Lift up your gates, ye princes, and be ye lifted up, ye everlasting doors; and the king of glory shall come in. Who is this king of Glory? the Lord strong and mighty, the Lord mighty in battle. Lift up your gates, ye princes; and be ye lift up, ye everlasting doors; and the king of glory shall come in. Who is this king of glory? The Lord of hosts, he is this king of glory.
After the resurrection the belief in Christ's descent into hell is present in the sermon that Peter delivered on Pentecost in Acts 2.
Men of Israel, hear these words: Jesus of Nazareth, a man attested to you by God with mighty works and wonders and signs that God did through him in your midst, as you yourselves know— this Jesus, delivered up according to the definite plan and foreknowledge of God, you crucified and killed by the hands of lawless men. God raised him up, loosing the pangs of death, because it was not possible for him to be held by it. ... Brothers, I may say to you with confidence about the patriarch David that he both died and was buried, and his tomb is with us to this day. Being therefore a prophet, and knowing that God had sworn with an oath to him that he would set one of his descendants on his throne, he foresaw and spoke about the resurrection of the Christ, that he was not abandoned to Hades, nor did his flesh see corruption. This Jesus God raised up, and of that we all are witnesses.
In Peter's first Epistle he elaborates even further the teaching of the Apostles, in the context of Holy Baptism, about what Christ did when He descended to the prison of hell.

**TASK OBJECTIVE**
Copy the passage on Christ's descent into hell word for word, from "Lift up your gates, ye princes, and" to "king of glory.".

**LISTED ENTRIES**
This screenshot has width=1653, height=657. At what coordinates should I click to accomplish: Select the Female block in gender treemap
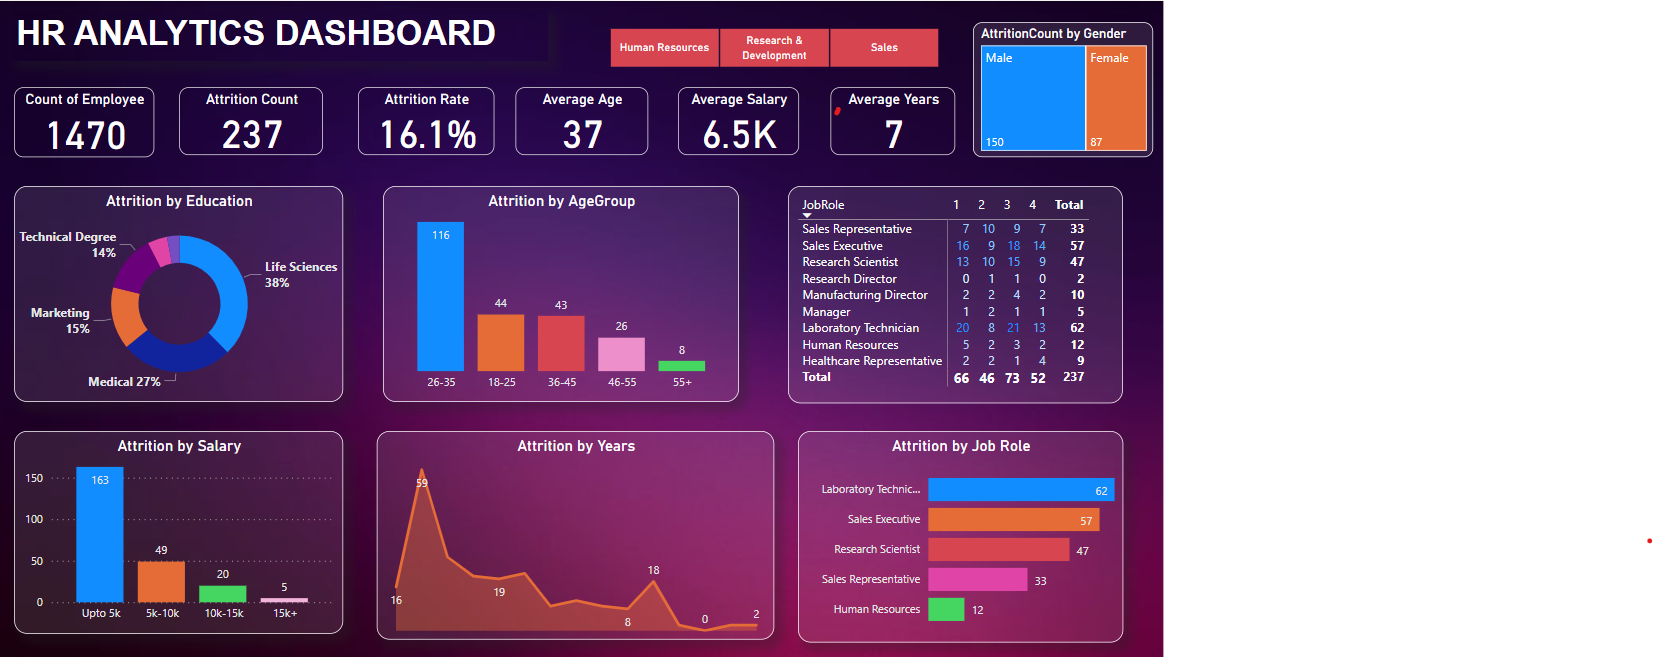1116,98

---

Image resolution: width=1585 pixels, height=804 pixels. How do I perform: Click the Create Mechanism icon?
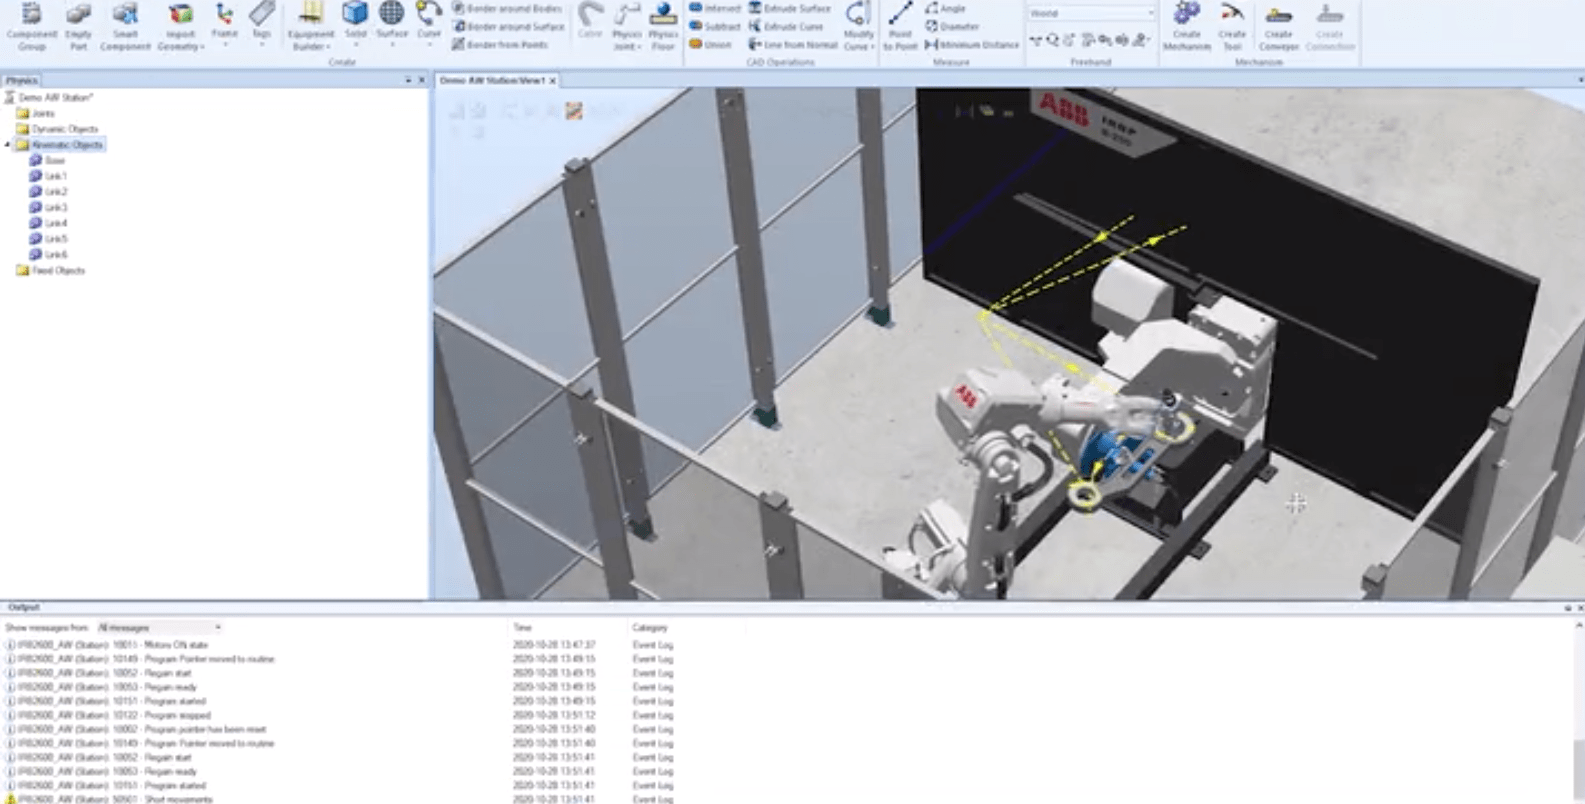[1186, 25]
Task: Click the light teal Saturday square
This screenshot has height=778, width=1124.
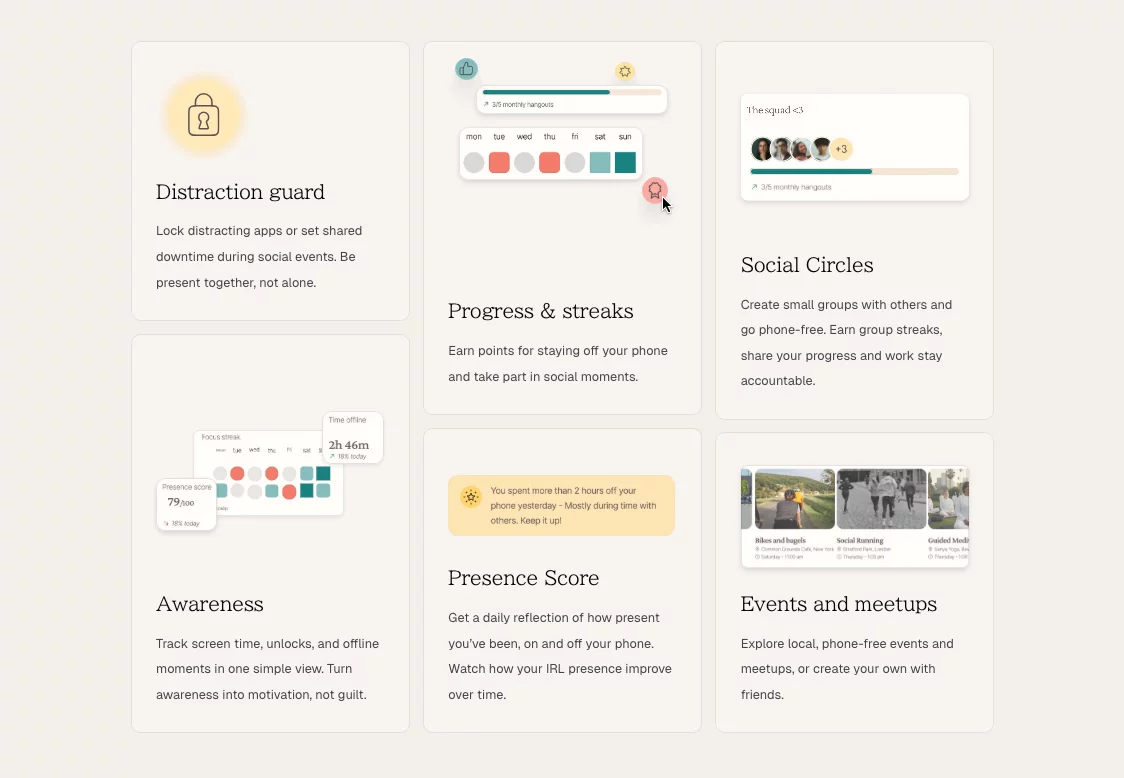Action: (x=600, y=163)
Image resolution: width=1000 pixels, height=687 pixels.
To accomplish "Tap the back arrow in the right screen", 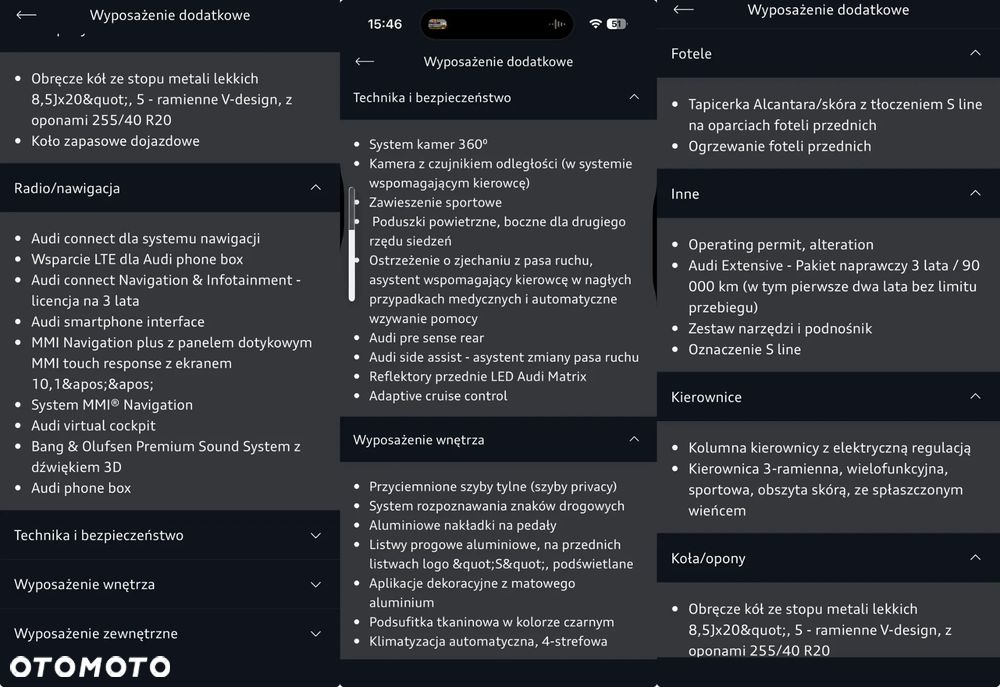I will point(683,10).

**EXERCISE SOLUTION**
Lift up your gates, ye princes, and be ye lifted up, ye everlasting doors; and the king of glory shall come in. Who is this king of Glory? the Lord strong and mighty, the Lord mighty in battle. Lift up your gates, ye princes; and be ye lift up, ye everlasting doors; and the king of glory shall come in. Who is this king of glory? The Lord of hosts, he is this king of glory.